● **DOCUMENT PASSAGE**
[start]
29 April 2013

The Coast of Maine: Portland Headlight

Maybe you grew up with a love for the ocean like I did.  Maybe your mother started taking you there before you were born like mine did.  Maybe you've been dreaming of seeing some particular coast for a long time, like I have been.

But even if you're like our friend who had the gall to stand on this beautiful breathtaking shore and say he'd rather be near a river any day and the ocean just isn't that exciting, you're still welcome on my blog.
Even though I won't begin to know how to understand that.

Because I could spend hours and days and weeks and forever on the ocean shore, staring at the water and making friends with another barnacle.  Barnacle has always been one of my favorite words.

So it was with great and unutterable delight that going on tour with my husband's high school choir and handbell ensemble took me straight to a place I've been desiring to see for years. 

The coast of Maine.  With lighthouse.  And sunshine.

28 April 2013

Brilliant

I've struggled so many times with how to get soup safely to potluck.  So let me just go on record with an award of brilliance to the person with the rubber bands, who I don't even know.

Here's how it worked:  The pot had two handles on the side, and a handle on the lid.  One rubber band wrapped around a side handle and the handle on the lid.  The other rubber band wrapped around the second side handle and around the lid as well.  That lid wasn't going anywhere!

Thank you, person whose name I don't even know, for saving my future pots of soup from sloshing all over the car.

24 April 2013

Have You Seen Such a Thing Before?
[end]
● **BRIEF A**
List the titles of the three posts on the blog page.
● **BRIEF B**
Reproduce the blog page's text starting with "The coast of Maine.  With" and going on through "over the car.".
● **BRIEF C**
On the blog page, what tour brought the writer to the coast of Maine?
The material that comes next is drawn from a separate source, unrelated to the blog page.

● **DATASET EXCERPTS**
[start]
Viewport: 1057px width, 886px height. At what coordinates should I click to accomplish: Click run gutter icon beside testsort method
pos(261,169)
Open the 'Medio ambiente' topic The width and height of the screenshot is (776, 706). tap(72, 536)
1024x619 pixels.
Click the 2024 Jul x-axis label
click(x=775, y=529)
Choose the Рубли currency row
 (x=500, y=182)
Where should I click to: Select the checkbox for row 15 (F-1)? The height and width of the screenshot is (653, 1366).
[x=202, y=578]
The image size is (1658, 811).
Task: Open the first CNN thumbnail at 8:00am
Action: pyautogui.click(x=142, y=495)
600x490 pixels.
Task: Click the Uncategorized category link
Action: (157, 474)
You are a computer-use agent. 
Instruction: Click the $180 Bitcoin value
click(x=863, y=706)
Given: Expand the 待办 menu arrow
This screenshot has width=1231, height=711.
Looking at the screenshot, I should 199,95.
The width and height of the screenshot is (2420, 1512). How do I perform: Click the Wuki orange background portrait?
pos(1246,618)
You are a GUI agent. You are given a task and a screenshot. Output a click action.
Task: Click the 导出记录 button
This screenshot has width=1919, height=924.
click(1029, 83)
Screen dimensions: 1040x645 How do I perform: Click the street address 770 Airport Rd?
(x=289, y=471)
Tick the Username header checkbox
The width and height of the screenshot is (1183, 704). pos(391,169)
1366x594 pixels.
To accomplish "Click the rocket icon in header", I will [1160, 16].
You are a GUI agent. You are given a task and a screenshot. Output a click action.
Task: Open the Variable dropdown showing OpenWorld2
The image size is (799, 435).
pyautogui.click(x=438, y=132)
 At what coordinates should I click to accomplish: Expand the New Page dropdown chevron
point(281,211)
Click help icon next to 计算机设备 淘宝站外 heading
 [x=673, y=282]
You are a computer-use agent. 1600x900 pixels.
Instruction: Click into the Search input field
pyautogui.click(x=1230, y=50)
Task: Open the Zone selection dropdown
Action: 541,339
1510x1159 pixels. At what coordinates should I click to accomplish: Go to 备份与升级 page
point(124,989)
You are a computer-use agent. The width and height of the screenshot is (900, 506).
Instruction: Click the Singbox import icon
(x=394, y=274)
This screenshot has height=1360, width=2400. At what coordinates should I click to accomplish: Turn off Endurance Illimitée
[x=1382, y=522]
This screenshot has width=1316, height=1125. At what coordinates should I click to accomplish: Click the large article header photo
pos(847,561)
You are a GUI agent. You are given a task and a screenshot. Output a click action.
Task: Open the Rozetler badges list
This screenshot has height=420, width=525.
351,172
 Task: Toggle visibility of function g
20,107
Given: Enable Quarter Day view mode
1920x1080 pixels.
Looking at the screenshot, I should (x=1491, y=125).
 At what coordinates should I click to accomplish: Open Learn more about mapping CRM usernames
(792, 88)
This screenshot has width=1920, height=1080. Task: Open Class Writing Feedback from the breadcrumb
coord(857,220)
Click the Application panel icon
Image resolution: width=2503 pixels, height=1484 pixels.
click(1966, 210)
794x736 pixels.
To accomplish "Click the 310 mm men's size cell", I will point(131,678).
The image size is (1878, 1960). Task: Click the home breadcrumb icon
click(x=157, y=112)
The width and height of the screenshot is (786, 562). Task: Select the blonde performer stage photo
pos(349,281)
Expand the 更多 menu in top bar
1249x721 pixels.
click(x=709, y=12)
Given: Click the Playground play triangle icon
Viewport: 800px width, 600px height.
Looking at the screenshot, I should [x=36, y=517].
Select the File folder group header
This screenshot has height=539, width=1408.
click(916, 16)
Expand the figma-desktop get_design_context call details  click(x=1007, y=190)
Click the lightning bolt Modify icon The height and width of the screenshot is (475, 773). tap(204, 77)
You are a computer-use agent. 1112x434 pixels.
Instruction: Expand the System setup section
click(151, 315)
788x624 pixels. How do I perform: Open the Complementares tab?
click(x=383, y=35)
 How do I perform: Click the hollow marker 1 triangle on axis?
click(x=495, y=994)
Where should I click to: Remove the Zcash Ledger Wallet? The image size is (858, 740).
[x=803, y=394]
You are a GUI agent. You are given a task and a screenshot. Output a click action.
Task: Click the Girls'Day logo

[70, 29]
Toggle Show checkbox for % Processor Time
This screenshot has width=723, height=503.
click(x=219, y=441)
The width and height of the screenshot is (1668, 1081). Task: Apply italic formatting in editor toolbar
[end]
● **TASK ANSWER A**
The Coast of Maine: Portland Headlight
Brilliant
Have You Seen Such a Thing Before?

● **TASK ANSWER B**
The coast of Maine.  With lighthouse.  And sunshine.

28 April 2013

Brilliant

I've struggled so many times with how to get soup safely to potluck.  So let me just go on record with an award of brilliance to the person with the rubber bands, who I don't even know.

Here's how it worked:  The pot had two handles on the side, and a handle on the lid.  One rubber band wrapped around a side handle and the handle on the lid.  The other rubber band wrapped around the second side handle and around the lid as well.  That lid wasn't going anywhere!

Thank you, person whose name I don't even know, for saving my future pots of soup from sloshing all over the car.

● **TASK ANSWER C**
A tour with the writer's husband's high school choir and handbell ensemble.